Reply only with how many lines below contain "computer".

◆ PROVIDED DATA:
_ _ _ _ _ _ _

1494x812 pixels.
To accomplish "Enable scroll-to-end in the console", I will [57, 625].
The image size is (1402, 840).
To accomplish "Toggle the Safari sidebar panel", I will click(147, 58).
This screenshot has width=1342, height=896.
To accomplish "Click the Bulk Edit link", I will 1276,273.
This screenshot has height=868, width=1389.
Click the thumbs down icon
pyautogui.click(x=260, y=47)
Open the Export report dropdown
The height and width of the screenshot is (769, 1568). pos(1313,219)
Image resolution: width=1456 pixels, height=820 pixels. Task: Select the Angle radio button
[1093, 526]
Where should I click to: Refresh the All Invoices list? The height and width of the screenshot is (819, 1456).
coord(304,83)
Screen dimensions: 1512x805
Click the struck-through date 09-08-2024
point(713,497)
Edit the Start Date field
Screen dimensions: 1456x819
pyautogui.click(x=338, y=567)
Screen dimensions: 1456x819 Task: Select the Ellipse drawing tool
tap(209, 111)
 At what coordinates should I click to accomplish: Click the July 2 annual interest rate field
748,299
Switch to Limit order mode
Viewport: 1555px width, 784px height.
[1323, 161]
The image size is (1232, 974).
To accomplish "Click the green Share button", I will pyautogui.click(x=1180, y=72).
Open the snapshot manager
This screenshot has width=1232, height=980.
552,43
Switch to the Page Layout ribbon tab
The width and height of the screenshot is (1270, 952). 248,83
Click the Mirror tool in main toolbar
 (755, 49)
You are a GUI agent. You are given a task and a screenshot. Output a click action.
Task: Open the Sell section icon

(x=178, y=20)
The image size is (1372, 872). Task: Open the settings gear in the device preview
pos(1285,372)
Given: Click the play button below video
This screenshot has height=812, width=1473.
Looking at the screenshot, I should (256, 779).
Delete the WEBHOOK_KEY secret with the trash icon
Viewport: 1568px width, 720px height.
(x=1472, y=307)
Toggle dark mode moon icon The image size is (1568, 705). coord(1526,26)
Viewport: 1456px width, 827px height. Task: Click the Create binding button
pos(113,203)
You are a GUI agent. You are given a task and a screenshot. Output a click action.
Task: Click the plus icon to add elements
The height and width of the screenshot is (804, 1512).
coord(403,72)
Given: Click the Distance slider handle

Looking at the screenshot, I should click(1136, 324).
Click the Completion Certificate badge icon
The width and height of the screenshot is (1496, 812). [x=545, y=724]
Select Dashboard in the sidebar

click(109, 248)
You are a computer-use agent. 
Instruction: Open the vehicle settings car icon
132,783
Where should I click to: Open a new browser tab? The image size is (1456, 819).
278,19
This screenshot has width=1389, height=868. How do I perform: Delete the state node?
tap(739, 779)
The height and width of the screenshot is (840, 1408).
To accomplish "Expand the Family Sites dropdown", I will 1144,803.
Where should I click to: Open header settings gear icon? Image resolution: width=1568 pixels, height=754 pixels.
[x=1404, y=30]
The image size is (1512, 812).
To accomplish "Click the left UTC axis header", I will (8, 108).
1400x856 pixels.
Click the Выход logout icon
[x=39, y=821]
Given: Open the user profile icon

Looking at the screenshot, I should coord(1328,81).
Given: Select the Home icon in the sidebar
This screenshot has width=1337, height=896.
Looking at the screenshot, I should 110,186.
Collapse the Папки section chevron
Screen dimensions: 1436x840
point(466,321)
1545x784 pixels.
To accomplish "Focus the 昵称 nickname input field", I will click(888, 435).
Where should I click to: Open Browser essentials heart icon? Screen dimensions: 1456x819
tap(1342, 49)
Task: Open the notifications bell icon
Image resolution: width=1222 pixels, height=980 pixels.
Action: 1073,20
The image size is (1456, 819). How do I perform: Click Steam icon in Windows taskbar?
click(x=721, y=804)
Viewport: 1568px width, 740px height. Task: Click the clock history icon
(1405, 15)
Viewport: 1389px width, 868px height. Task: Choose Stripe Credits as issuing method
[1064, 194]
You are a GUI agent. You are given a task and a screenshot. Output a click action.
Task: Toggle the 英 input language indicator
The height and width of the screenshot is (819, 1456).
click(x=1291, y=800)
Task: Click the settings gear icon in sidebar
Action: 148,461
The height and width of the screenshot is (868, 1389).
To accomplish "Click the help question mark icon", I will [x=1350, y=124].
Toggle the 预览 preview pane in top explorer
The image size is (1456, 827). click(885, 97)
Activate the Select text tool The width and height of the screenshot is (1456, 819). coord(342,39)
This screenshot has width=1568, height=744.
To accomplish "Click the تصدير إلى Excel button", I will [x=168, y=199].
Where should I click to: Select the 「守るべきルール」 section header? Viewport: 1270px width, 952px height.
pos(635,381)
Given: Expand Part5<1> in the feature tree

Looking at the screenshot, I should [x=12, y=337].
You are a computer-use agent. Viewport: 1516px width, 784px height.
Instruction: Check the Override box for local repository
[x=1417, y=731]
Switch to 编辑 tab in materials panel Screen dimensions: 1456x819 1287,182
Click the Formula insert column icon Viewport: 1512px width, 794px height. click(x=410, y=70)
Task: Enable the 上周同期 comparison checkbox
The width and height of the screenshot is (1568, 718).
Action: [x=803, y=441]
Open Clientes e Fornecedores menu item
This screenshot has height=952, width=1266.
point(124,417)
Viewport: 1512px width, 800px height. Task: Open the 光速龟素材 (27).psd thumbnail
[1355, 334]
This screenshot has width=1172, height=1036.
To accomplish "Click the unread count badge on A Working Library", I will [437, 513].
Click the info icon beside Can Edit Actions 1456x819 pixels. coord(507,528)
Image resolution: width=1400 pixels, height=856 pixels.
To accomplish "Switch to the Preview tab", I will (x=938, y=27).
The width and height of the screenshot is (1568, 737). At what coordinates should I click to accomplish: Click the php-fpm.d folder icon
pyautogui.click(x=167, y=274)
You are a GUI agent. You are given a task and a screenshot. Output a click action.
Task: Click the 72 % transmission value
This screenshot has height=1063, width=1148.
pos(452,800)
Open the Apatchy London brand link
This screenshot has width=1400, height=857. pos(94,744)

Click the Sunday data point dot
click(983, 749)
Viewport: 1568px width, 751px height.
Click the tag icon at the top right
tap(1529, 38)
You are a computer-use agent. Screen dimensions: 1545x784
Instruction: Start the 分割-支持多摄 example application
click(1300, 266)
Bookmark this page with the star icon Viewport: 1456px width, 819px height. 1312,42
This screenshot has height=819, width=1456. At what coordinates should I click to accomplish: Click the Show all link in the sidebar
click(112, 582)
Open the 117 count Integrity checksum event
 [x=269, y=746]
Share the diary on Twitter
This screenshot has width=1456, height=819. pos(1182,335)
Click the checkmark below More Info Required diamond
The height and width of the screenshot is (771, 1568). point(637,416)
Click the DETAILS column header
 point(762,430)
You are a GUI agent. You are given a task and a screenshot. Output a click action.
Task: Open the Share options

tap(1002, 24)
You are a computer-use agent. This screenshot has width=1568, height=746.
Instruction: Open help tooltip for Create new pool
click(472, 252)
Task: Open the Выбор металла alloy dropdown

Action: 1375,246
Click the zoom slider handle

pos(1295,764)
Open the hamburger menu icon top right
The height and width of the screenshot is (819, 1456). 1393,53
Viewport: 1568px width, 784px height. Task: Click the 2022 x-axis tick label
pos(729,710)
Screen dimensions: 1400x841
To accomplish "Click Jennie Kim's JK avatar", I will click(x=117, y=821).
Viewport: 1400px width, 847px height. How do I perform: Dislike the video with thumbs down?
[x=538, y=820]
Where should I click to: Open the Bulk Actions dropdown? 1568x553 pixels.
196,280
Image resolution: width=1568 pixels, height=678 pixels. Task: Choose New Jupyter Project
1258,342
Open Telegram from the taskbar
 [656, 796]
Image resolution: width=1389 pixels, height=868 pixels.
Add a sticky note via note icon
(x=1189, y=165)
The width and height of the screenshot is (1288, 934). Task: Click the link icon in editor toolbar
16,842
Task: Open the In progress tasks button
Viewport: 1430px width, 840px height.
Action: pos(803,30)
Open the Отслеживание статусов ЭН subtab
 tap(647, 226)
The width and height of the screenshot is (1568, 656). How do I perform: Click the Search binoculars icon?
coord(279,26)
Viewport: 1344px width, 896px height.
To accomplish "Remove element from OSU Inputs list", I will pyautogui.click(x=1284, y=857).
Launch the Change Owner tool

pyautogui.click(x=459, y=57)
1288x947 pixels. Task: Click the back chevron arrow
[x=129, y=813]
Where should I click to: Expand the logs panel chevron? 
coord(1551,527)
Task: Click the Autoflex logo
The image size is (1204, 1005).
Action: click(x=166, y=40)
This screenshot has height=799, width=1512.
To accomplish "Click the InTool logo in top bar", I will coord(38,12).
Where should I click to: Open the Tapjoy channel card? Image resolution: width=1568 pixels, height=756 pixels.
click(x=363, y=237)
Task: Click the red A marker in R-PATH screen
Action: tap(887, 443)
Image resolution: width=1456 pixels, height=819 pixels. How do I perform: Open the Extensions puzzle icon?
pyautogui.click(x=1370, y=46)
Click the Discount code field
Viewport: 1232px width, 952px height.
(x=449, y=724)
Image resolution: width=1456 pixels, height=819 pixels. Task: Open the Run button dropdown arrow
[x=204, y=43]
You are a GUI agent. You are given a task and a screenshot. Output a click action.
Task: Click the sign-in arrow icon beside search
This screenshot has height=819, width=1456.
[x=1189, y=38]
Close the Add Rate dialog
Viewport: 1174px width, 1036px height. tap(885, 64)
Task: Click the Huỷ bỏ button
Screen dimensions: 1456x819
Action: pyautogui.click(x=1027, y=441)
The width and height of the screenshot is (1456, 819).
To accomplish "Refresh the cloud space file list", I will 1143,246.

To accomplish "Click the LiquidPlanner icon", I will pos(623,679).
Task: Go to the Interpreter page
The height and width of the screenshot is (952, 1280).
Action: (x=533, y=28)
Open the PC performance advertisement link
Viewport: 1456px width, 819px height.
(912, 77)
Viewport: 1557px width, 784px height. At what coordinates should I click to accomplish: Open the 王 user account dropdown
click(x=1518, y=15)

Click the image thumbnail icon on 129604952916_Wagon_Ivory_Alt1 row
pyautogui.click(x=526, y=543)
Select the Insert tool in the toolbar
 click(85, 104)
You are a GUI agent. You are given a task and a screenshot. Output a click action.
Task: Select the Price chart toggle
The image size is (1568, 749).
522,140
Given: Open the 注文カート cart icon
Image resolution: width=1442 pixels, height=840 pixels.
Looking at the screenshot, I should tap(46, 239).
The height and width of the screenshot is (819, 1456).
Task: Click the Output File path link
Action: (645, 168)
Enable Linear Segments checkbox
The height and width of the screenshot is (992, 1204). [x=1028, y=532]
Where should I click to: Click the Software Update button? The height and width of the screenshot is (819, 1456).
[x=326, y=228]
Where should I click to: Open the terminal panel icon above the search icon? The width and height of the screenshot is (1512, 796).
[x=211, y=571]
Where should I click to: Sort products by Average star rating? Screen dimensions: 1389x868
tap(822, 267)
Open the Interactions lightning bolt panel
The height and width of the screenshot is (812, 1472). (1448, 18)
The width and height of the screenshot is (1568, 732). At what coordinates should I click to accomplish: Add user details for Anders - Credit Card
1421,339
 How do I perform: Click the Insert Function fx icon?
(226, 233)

_ _ _ _ _ _ _

◆ ANSWER BOX: 4